Io voglio imparare ad amare me stesso, solo così potrò anche capire l'amore che ricevo dalla famiglia, da mia figlia e dagli amici. Voglio imparare ad amare perchè solo cosi riuscirò a sconfiggere la mia nemica principale, ciò che mi ha portato alla dipendenza: la solitudine.

Terminato il percorso riabilitativo al CUFRAD voglio continuare a mantenere i contatti con il Ser.T.: purtroppo noi, con disturbi di dipendenza, saremo sempre a rischio. Dovrò essere consapevole che l'alcol è ovunque, ti mette sempre alla prova e quindi farsi aiutare da un esperto è importantissimo.

Oggi voglio godermi la vita in tutti i suoi istanti. Con la lucidità si possono vedere le bellezze della natura, si ama veramente con il cuore e l'anima, si godono i piccoli momenti di felicità come il ricevere un sorriso, una parola dolce, un aiuto, insomma...si gode la vita a 360 gradi e non come sotto l'effetto dell'alcol dove tutto è irreale.

Mi permetto di consigliare a chi è in difficoltà di farsi aiutare. Lo so, non è facile, perchè spesso subentra la vergogna. Non bisogna permettersi di sfidare l'alcol. Lui è troppo forte e vincerà sempre, in ogni caso. Si rischia di perdere tutto: la famiglia, il lavoro, le amicizie e sopratutto si perde il nostro io.
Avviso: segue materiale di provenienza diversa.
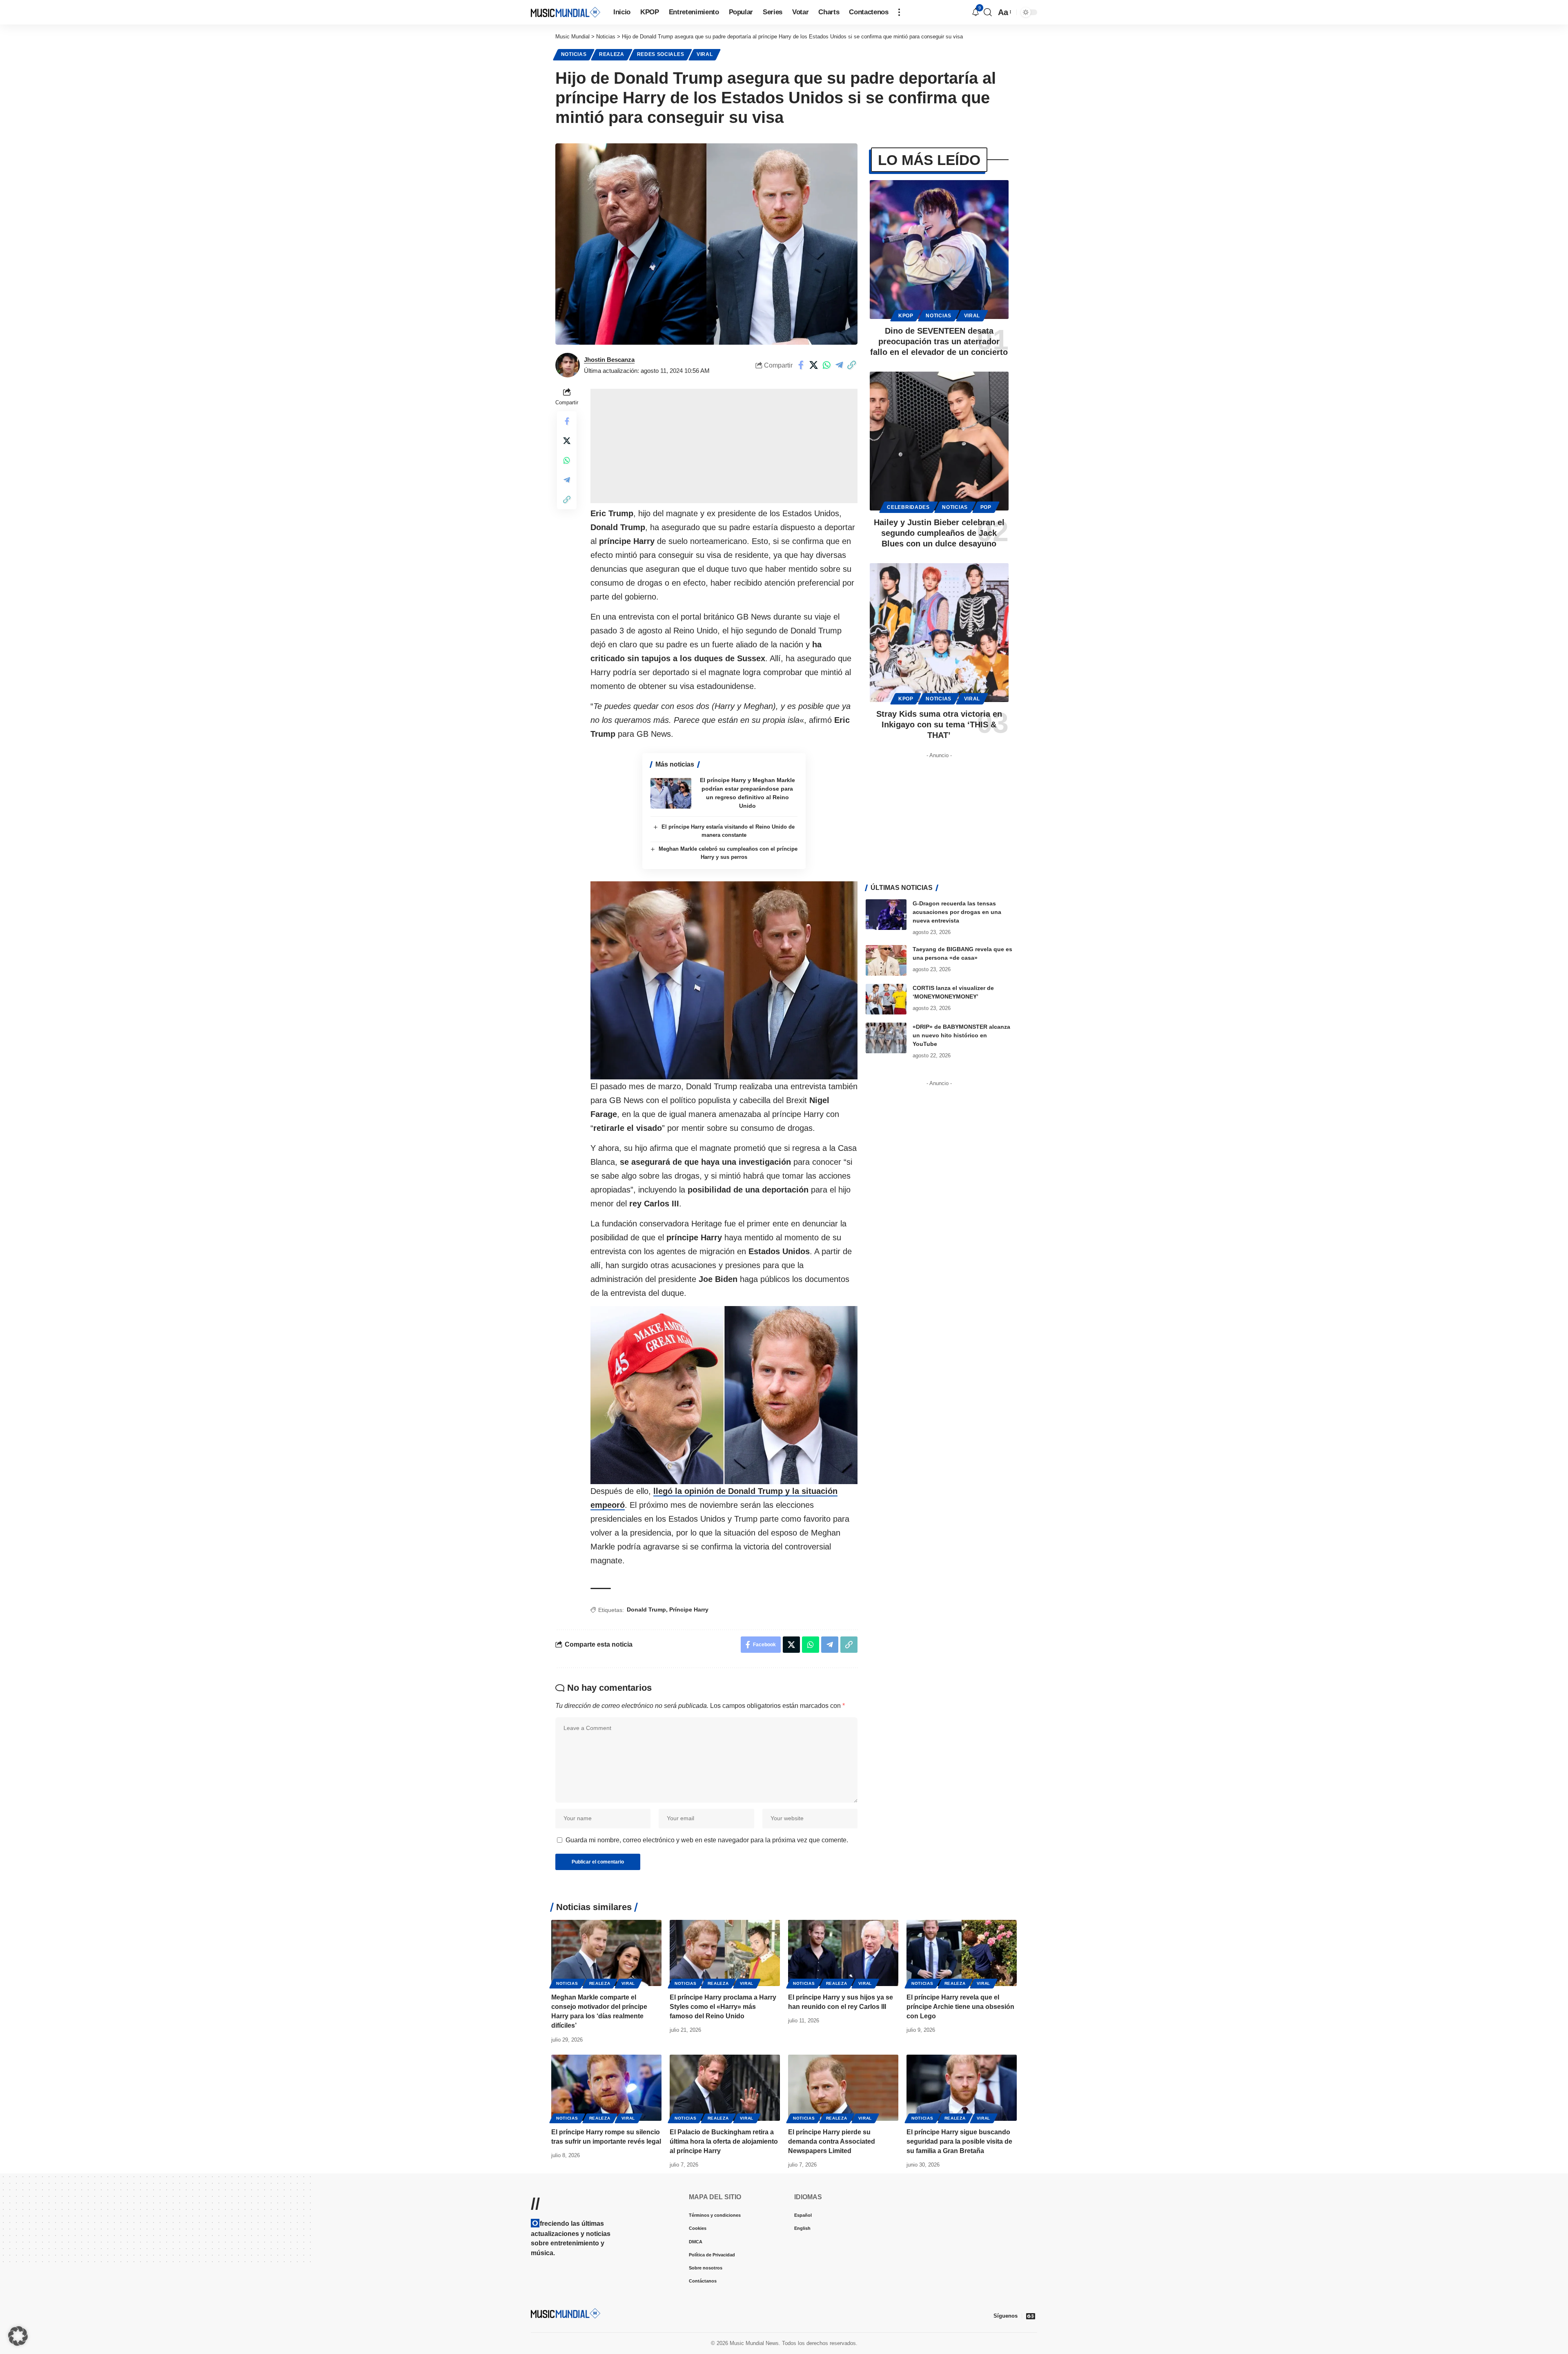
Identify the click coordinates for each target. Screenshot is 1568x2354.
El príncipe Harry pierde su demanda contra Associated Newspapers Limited (831, 2141)
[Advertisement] (724, 446)
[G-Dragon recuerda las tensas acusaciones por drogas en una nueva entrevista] (886, 914)
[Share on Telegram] (839, 365)
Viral (705, 54)
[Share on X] (814, 365)
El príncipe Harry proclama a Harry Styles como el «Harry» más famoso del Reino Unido (723, 2007)
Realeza (611, 54)
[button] (899, 12)
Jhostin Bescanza (609, 359)
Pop (985, 507)
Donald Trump (646, 1609)
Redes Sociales (660, 54)
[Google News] (1030, 2316)
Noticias (574, 54)
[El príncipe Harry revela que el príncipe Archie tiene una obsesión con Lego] (961, 1953)
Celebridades (908, 507)
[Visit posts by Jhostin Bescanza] (567, 365)
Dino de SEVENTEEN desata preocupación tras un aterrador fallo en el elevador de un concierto (939, 341)
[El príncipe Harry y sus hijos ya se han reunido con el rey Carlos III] (843, 1953)
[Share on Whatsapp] (826, 365)
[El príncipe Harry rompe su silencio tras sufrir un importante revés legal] (606, 2088)
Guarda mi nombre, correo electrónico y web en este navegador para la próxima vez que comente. (707, 1840)
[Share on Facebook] (801, 365)
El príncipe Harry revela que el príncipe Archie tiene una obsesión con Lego (960, 2007)
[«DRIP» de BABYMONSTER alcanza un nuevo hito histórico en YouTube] (886, 1038)
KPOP (905, 315)
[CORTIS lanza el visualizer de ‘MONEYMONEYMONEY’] (886, 999)
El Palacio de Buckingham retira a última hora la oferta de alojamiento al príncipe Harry (724, 2141)
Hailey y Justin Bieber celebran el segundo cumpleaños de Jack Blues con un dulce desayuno (939, 533)
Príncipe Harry (688, 1609)
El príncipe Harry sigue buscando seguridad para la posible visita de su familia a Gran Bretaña (959, 2141)
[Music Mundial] (565, 12)
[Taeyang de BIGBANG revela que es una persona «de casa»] (886, 960)
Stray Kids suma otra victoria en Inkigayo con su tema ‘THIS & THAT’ (939, 724)
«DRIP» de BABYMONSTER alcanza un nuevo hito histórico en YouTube (961, 1035)
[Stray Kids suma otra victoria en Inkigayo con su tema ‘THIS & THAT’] (939, 632)
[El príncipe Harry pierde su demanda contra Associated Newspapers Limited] (843, 2088)
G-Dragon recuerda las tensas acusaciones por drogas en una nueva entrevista (957, 912)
Godiamoci la vita che ci è stata donata, non devastiamola con le sostanze. Prima di farlo pensiamo che, pur avendo molti problemi, ci sono persone malate che vorrebbero godersi la vita, ma sono immobili in un letto, quindi non distruggiamo il nostro corpo. Troviamo il coraggio di affrontare i nostri problemi!